» **SOURCE MATERIAL**
Segment Open
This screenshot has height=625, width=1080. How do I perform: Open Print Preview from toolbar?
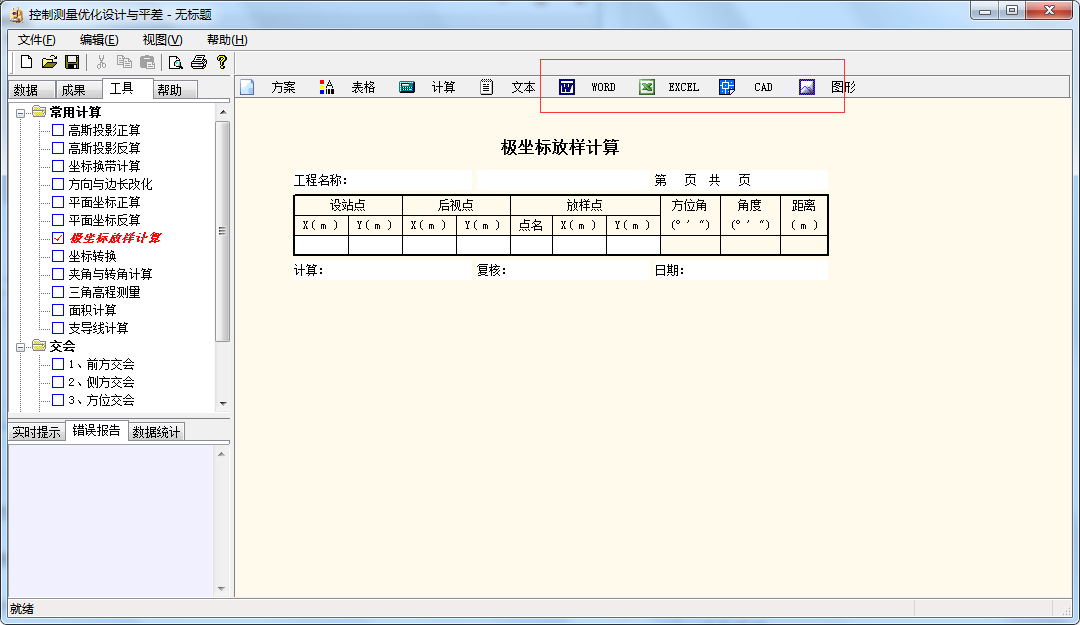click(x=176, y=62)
Segment Closed
Segment Open
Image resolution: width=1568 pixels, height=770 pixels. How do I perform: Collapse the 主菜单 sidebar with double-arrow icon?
Segment Closed
Segment Open
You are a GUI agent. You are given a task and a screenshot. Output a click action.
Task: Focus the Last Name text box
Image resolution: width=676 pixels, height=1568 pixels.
Segment Closed
» **WORK ITEM**
What lines in the material mention "resolution"? Copy every one of them.

» **SOLUTION BELOW**
Image resolution: width=1568 pixels, height=770 pixels. How do I perform: Collapse the 主菜单 sidebar with double-arrow icon?
Image resolution: width=676 pixels, height=1568 pixels.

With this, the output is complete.